I am in the same boat. Onco has suggested a vacation after nearly 36 momths on Lupron .Hubby is very keen to stop I am very hesitant 🥲
Think hubby should decide ...his body?
agree! But we are retired expats in a foreign country dealing with this beast. If anything bad were to happen I would have to leave the country in thirty days. I hate this disease & the uneducated say its the best cancer you can have !Reading all these posts it clearly not so . I wish i had known all what i know now at time of diagnosis in 2019. Anyway happy new year to all! Good health & happiness
Maybe after 36 months might not be as scary, don't know. I know Jim would love a vacation, but he also says he doesn't want to start with all the scans again or give the monster an edge.
Truthfully , I was chicken to stop adt and my docs thought the same . I went undetectable after my first one month firmagon shot and I’ve stayed clear ever since . I did a lot of alt med ( high dose vitamin c iv’s ) my first two years . 2 yrs of Lupron then an orchiectomy allowed me to dropped the lupron but I stayed on a pill test adt drug for seven yrs until I finally dropped it too ,7 months ago . I started off in bad shape and no one wanted me to go back there again . I ve never fantasized about vacations or a return to Testosterone .I accepted my lot ,and the short end of the stick .I just wanted the pc to stay gone forever . 8 yrs in March no signs no t no Psa . Whoohoo! Happy new year!
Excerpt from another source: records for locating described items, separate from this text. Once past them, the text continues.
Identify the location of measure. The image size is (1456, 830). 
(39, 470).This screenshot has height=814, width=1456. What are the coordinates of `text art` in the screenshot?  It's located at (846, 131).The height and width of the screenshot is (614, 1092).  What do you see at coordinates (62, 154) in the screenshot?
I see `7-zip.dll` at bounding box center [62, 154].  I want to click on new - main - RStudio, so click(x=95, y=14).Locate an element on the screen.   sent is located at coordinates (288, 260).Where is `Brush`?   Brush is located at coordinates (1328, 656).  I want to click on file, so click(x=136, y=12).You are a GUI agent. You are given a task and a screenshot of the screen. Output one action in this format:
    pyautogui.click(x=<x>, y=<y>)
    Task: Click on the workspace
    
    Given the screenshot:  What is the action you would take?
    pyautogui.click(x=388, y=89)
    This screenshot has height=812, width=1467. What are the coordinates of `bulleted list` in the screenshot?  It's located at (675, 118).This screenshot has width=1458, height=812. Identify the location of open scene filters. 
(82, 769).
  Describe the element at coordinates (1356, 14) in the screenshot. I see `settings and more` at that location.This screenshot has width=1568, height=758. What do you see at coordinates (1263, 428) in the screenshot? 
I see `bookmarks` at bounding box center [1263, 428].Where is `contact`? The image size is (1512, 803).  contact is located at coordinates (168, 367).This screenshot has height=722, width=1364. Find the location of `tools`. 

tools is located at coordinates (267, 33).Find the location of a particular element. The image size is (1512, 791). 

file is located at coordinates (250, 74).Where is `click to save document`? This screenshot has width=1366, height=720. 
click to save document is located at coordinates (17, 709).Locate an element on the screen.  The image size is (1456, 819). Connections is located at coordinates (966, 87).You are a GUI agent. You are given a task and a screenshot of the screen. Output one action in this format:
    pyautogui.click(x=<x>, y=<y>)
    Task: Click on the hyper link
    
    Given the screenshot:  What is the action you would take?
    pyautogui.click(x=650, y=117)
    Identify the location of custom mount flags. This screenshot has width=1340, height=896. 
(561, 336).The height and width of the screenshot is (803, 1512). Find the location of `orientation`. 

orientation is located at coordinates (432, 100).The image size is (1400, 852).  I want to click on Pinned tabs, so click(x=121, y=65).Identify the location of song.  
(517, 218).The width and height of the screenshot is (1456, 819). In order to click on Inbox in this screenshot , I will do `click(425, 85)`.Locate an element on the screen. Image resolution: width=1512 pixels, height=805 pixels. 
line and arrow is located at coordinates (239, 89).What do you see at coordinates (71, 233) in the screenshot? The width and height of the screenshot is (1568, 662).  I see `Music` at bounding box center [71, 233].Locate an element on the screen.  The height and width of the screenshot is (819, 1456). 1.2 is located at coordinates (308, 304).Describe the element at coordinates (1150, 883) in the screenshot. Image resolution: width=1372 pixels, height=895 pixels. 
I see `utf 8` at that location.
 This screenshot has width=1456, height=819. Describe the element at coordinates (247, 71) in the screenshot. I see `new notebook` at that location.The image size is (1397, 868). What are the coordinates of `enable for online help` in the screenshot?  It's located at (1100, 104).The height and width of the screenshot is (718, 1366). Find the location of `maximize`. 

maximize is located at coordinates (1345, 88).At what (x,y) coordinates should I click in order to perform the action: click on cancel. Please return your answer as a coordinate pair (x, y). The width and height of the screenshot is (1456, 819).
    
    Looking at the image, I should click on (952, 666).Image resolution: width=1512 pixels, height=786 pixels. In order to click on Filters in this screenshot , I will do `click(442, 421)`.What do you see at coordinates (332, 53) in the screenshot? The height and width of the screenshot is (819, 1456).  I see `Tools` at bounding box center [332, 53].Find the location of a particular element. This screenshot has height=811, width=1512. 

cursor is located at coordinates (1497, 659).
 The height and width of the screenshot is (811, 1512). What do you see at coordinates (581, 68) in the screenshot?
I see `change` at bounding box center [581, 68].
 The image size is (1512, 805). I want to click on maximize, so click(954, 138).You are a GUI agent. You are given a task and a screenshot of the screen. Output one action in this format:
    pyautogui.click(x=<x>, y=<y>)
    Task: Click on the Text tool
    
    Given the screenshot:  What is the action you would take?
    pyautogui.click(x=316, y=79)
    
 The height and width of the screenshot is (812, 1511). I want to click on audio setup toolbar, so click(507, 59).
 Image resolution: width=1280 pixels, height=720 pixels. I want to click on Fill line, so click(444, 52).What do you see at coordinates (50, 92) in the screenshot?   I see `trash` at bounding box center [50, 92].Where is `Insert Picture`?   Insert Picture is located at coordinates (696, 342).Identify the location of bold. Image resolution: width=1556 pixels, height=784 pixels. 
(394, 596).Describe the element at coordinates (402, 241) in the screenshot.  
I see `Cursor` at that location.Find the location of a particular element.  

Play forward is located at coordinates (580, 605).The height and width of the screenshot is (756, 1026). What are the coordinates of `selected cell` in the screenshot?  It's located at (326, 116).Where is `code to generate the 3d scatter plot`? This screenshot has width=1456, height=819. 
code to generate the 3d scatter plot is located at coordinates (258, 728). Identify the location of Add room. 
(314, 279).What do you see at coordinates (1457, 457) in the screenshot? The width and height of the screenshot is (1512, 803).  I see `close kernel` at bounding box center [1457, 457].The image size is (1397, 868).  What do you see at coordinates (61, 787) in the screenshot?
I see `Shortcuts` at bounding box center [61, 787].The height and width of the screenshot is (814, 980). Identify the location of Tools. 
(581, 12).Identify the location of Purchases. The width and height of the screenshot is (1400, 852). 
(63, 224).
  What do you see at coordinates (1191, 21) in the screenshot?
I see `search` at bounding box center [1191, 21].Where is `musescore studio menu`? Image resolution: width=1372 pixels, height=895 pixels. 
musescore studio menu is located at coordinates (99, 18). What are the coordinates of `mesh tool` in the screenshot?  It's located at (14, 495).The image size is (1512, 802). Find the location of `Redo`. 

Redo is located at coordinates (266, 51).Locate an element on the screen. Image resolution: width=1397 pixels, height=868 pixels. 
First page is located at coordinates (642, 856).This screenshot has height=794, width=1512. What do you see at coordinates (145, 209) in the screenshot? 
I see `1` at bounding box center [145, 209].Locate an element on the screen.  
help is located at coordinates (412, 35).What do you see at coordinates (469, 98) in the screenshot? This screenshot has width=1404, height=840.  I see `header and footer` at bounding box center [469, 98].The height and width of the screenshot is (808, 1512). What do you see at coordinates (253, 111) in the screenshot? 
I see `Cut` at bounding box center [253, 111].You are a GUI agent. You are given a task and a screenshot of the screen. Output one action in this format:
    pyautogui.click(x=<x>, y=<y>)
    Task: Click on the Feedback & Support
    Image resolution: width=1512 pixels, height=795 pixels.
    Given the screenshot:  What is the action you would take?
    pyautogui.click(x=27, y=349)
my opinion - if the beast is sleeping then don't wake him up. Instead count your blessings and enjoy your life.
Stay on the hormones. Yes the side effects can be a negative, but tolerable. Consider that a small price to pay for tranquilizing the beast.
Good luck whatever path you decide to follow
Repeating the study I linked above......something to ponder......
Thank you. Tolerating the SE very well, CMP has been good.
It appears to us that many of the top physicians such as Seattle are suggesting a vacation for men who had low volume Mets and whose PSA became undetectable. We heard that recommendation from one specialist and are in the process of seeing a consult with another.
There have been several leaders speaking on UroToday who seem to believe in Intermittent therapy. We’re not sure how they adopted this since it appears the studies such as Stampede were done with continuous ADT. Have you read the Hussein study about this?
After two years my husband’s blood pressure was wildly fluctuating on Abi, so he is now vacationing from that while he decides about Lupron vacation. Or whether to restart Abi or one of the expensive other choices.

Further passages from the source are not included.